Rape is the most underreported crime, according to the National Sexual Violence Resource Center, which estimates that 63 percent of sexual assaults are never reported to police.
The Huffington Post reported that the numbers are even smaller if you only consider college students. Fewer than 5 percent of completed and attempted rapes of women in college were reported to law enforcement officials, according to a Department of Justice study in 2000.
The Hunting Ground was a film made in 2015 that documented the problem of date rape on college campuses. They stated that the universities – similar to the Catholic Church shielding pedophile priests – have a financial interest to minimize sexual assault reports because they are selling a brand. And the fraternities – where rape is the second most common insurance claim against them – are a source of future alumni donations and home to many athletes who generate a lot of money for the schools.
I know as a public school teacher that principals are loathe to report crimes in their schools for fear that it would not look good for the school.
“Given that more than 4 out of 5 rape victims knew their assailant, experts believe social pressures play a large role in why rape goes unreported,” The Huffington Post reported in 2014. “Women in college have also identified fear of not being believed, not being sure whether what they experienced was a sexual assault and not wanting family or other people to know about the incidents as reasons for not reporting.”
And victims know they’re entering an uphill battle that even the most privileged women can’t always win. The singer Kesha filed a lawsuit against her producer Dr. Luke (Lukasz Gottwald). She claimed he had drugged her and raped her, but was forced to honor her contract with him and she dropped the charges.
It’s also hard to get a guilty verdict in sexual-assault trials. So prosecutors who are generally concerned with conviction rates will generally pursue only the strongest cases. Rape and sexual assault cases are difficult to prosecute because they usually happen behind closed doors, making it hard to prove, The Huffington Post reported.

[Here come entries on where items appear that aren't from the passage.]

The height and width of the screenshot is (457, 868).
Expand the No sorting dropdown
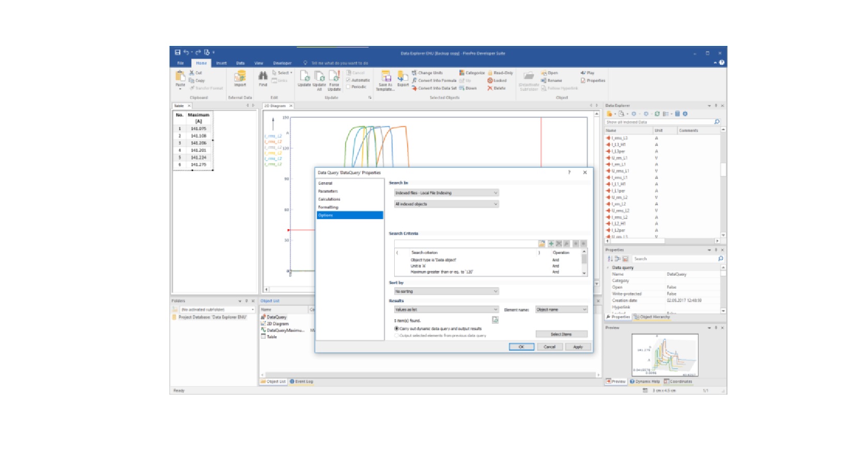pyautogui.click(x=446, y=291)
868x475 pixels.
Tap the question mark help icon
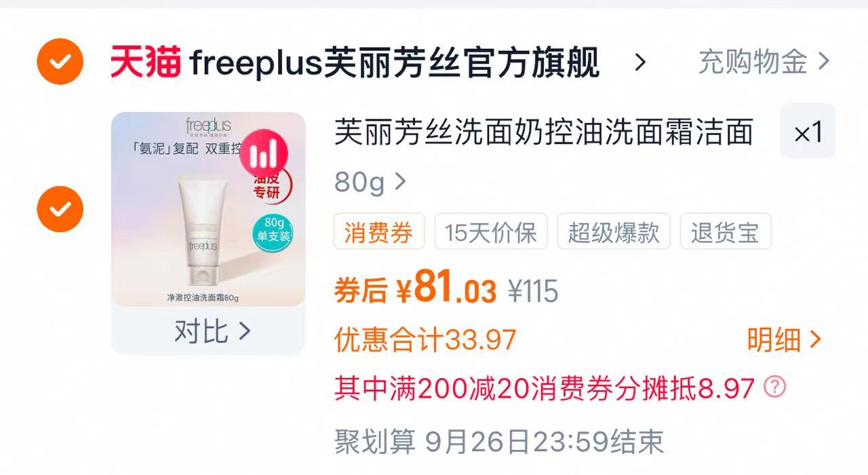(x=774, y=387)
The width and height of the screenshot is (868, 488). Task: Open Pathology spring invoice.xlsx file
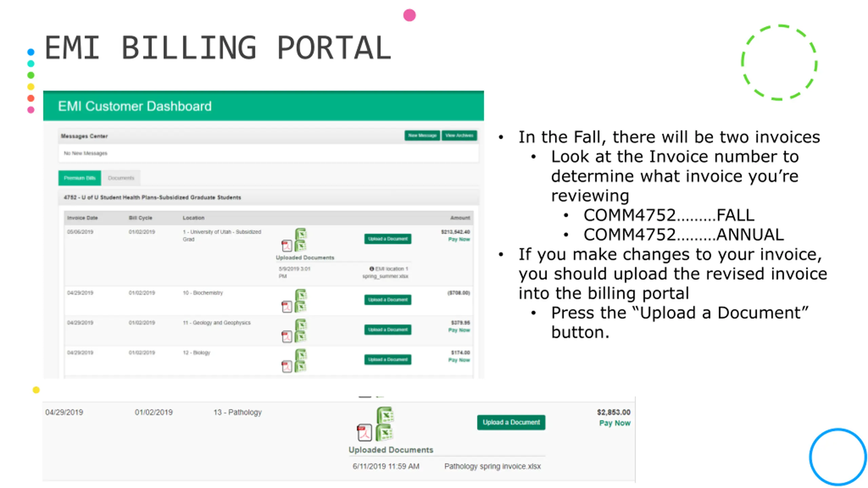point(492,466)
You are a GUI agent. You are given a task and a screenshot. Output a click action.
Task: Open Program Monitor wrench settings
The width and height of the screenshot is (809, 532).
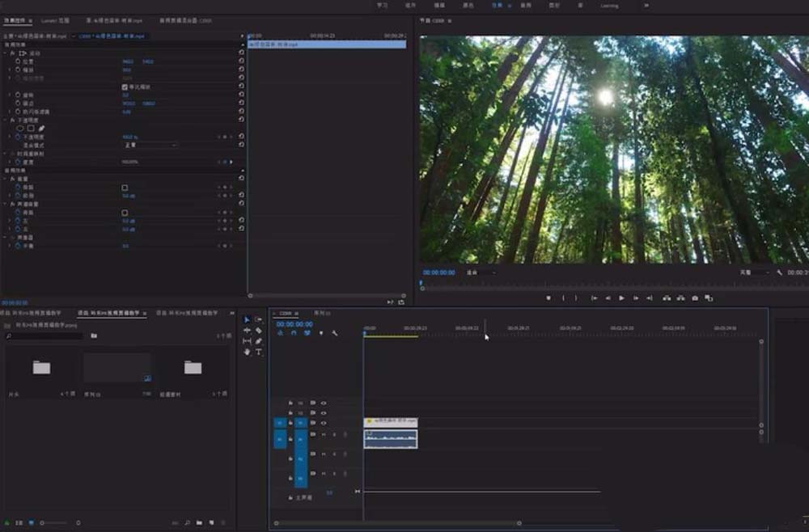coord(779,273)
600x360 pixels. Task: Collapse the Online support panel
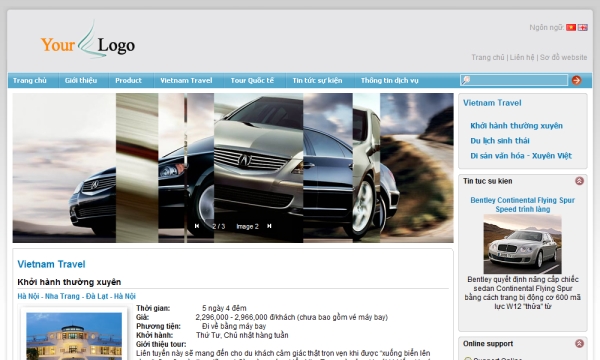pyautogui.click(x=579, y=344)
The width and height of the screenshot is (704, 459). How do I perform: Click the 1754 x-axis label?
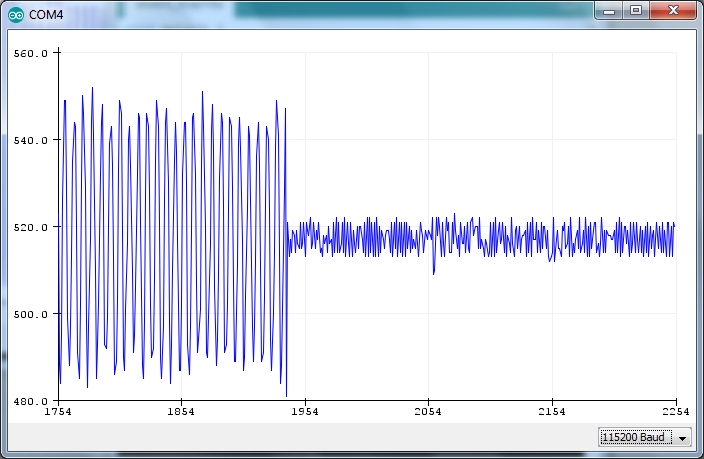pos(58,412)
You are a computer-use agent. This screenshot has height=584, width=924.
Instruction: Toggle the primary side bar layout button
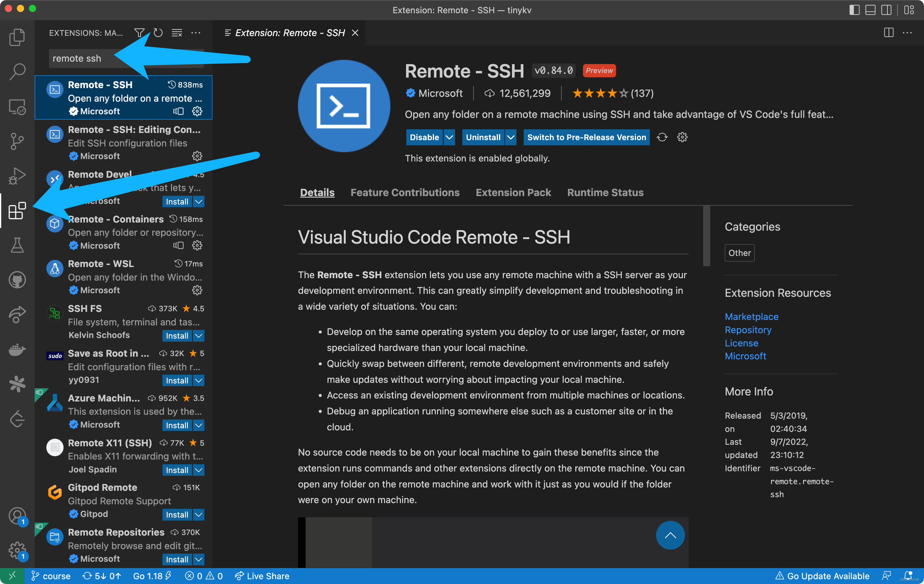tap(854, 10)
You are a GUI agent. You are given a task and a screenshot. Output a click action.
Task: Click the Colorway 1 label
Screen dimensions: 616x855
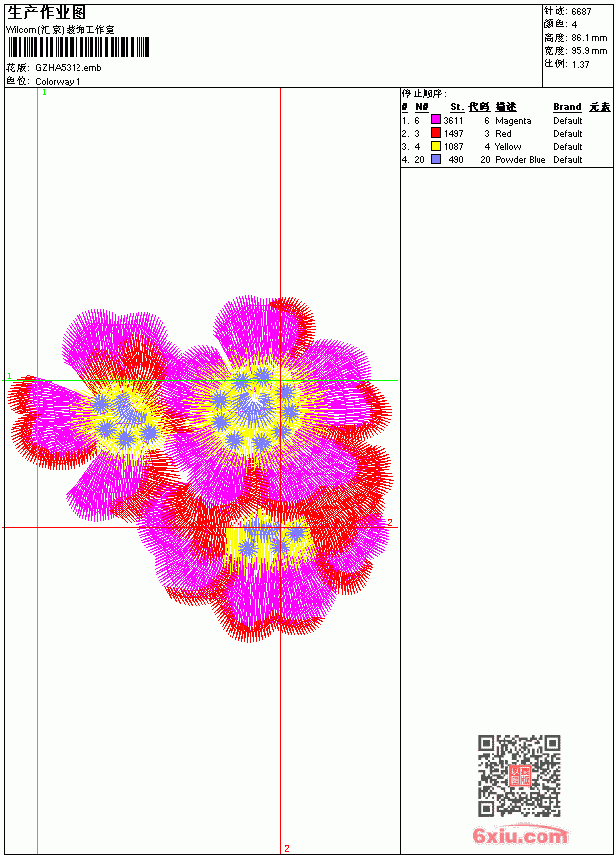[x=58, y=82]
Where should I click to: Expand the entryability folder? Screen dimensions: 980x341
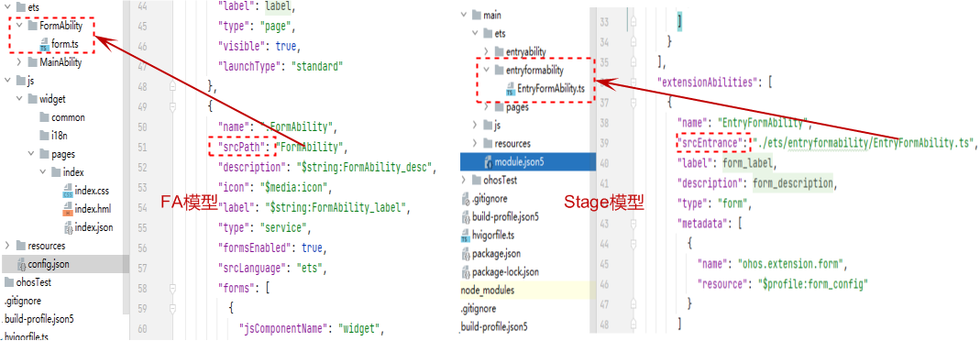(486, 50)
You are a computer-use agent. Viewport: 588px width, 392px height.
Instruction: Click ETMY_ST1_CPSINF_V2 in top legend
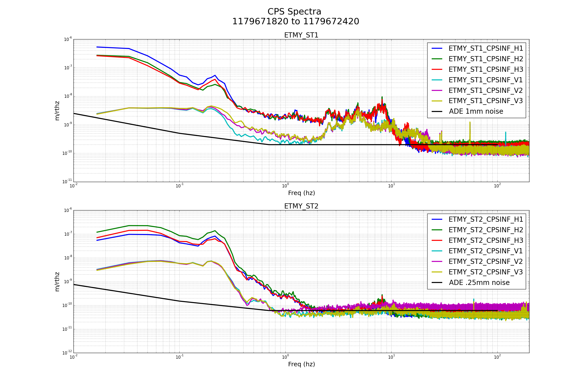[486, 91]
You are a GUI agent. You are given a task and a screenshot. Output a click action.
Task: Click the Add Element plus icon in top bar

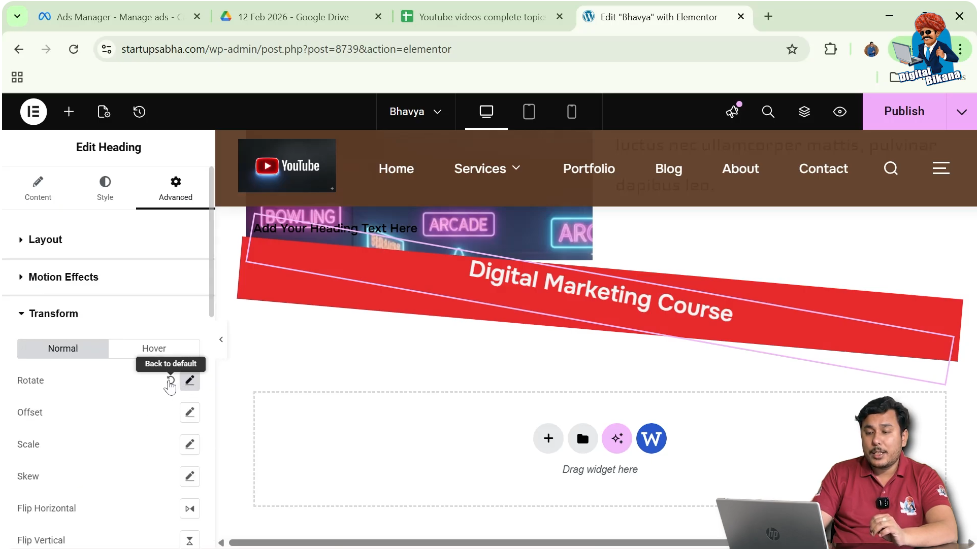click(x=69, y=112)
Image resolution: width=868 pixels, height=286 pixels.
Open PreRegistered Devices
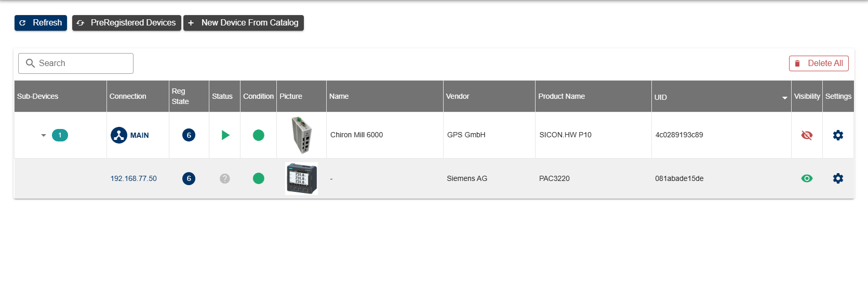126,23
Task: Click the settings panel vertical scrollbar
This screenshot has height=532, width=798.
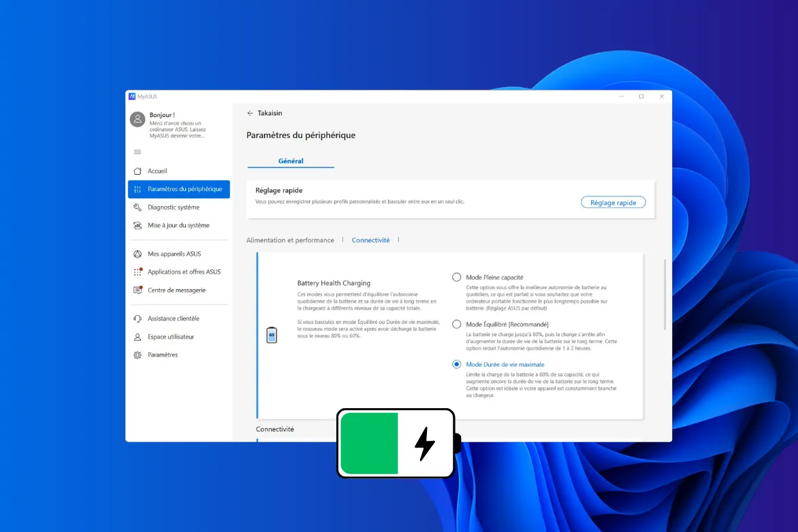Action: (665, 295)
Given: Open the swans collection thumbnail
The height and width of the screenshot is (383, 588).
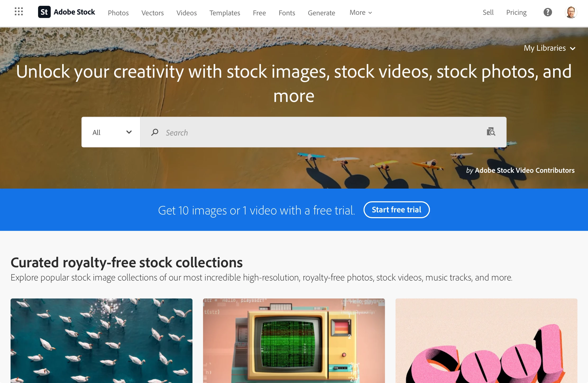Looking at the screenshot, I should click(x=102, y=340).
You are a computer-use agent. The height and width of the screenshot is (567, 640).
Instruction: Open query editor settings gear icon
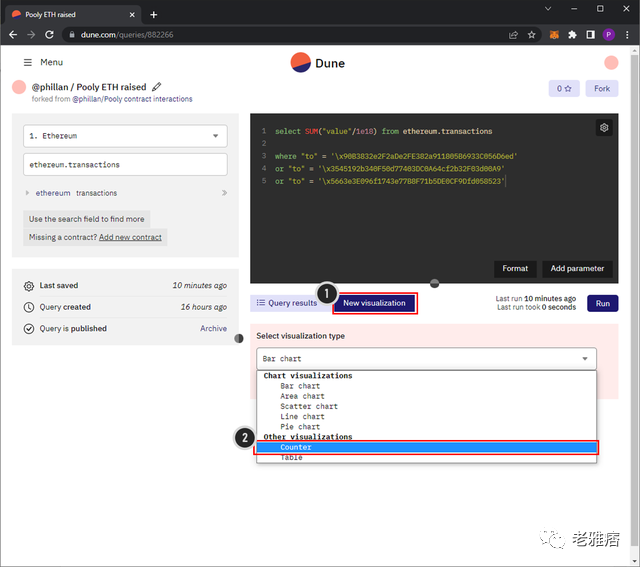point(603,128)
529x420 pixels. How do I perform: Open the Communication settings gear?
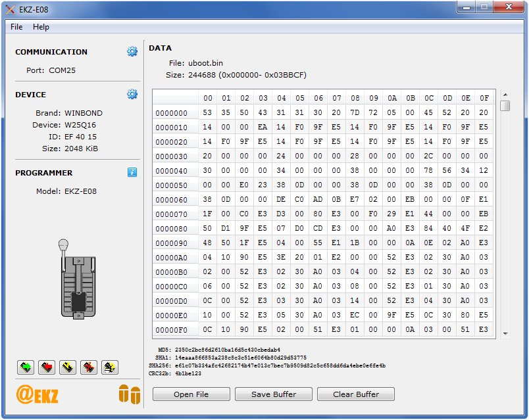132,52
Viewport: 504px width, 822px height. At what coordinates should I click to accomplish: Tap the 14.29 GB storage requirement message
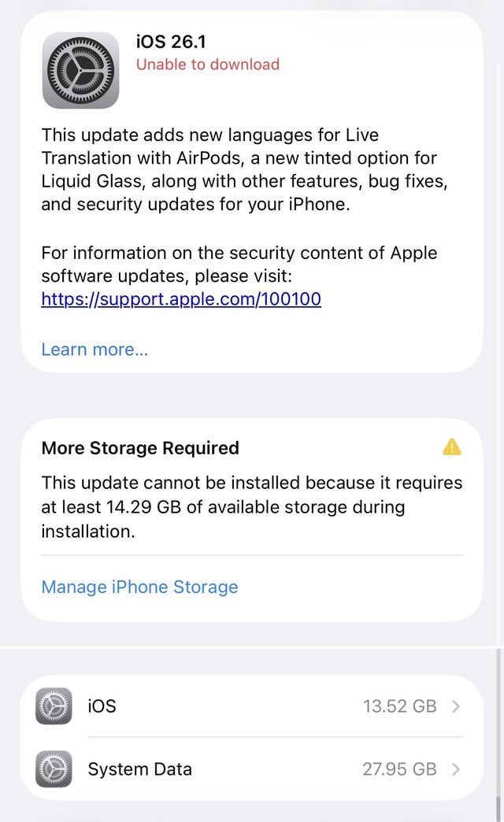click(x=251, y=506)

And those who are found guilty of sexual assault are rarely properly punished. According to a HuffPost analysis, a student who was found guilty of sexual assault was expelled from school in fewer than one half of cases and suspended in fewer than half the cases. Stanford student Brock Turner who was found guilty of sexually assaulting an unconscious woman was only sentenced to six months in prison.
There are more college programs today that are addressing this enormous problem. They are launching bystander intervention programs to teach people how to intervene and stop assaults from happening and more colleges are adopting affirmative-consent standards to demonstrate a person hasn’t necessarily consented to sexual activity just because they didn’t scream “no,” Huffington Post reported.
SABRE is encouraging this year’s new crop of college students to follow some safety tips: 1. Check out what free safe ride or walking services are offered by the campus. 2. Take a safety seminar on self-defense. 3. Prepare yourself with pepper sprays and gels which are one of the most effective ways to deter or distract an attacker, and 4. Stick together – stay close to friends when going out or coming home late from parties.